Hey pal. Funny you took so long to add post new article. For awhile thought you trying to publise daily paper or something!

Wanted to ask you, any idea what's an option? All I know now is there's put and call. Read its a lot less risky. Wondering why!

Berkshire said...

haha, i want to post it daily but sometimes, inspiration is somewhat not there. I do not want to post just for the sake of posting. I rather post quality ideas which i think is worthwhile than to post things which are neither here nor there. But anyway, i just posted on something which all investors should look out for in terms of what really can cause a difference in success.
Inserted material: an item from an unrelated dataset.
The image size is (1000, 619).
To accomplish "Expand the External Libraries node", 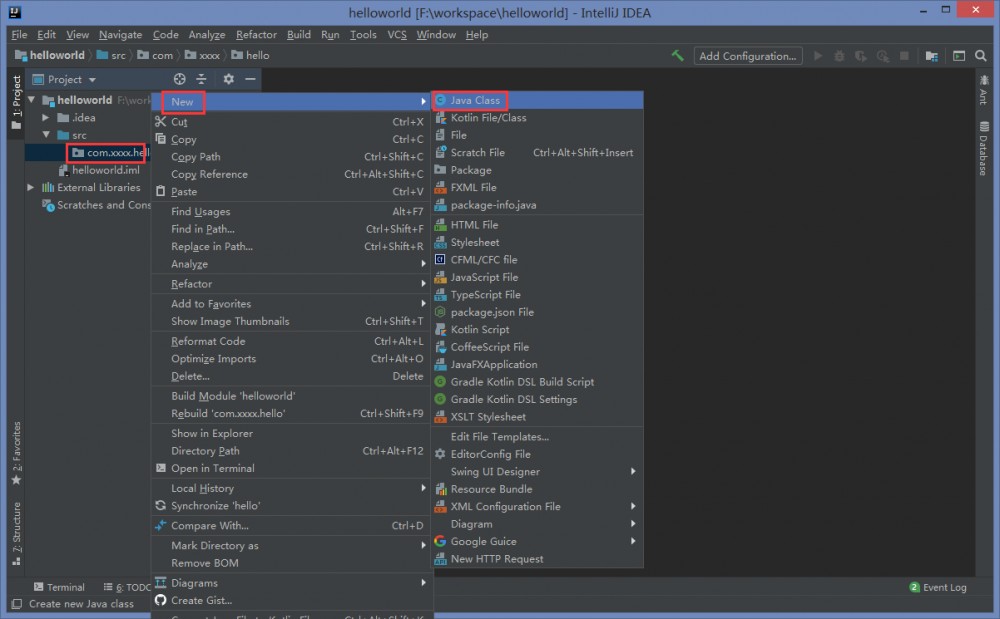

For options, i've posted it before. There are 3 articles. Pls check archives in Oct, posted on 15 Oct (From peddling computers to alternative investments), 14 Oct (Definition of options part 2) and 12 Oct (Definition of options). Let me know if you can't find. The basics of options are there.

Anonymous said...

Hey Berkshire
I came across your blog and have found your articles very informative. Have even bookmark your blog for future reading. : )

I'm also trying to follow the steps of guru Ben Graham and Warren Buffett. Trying to practice hard on value investing and constantly trying to find good companies to invest.

Wonder how you value the price of the stock to be like in future? People have used PER and I used DCF together with Free cash flow. Question is how to estimate the growth of the company in the next 10-20 years ?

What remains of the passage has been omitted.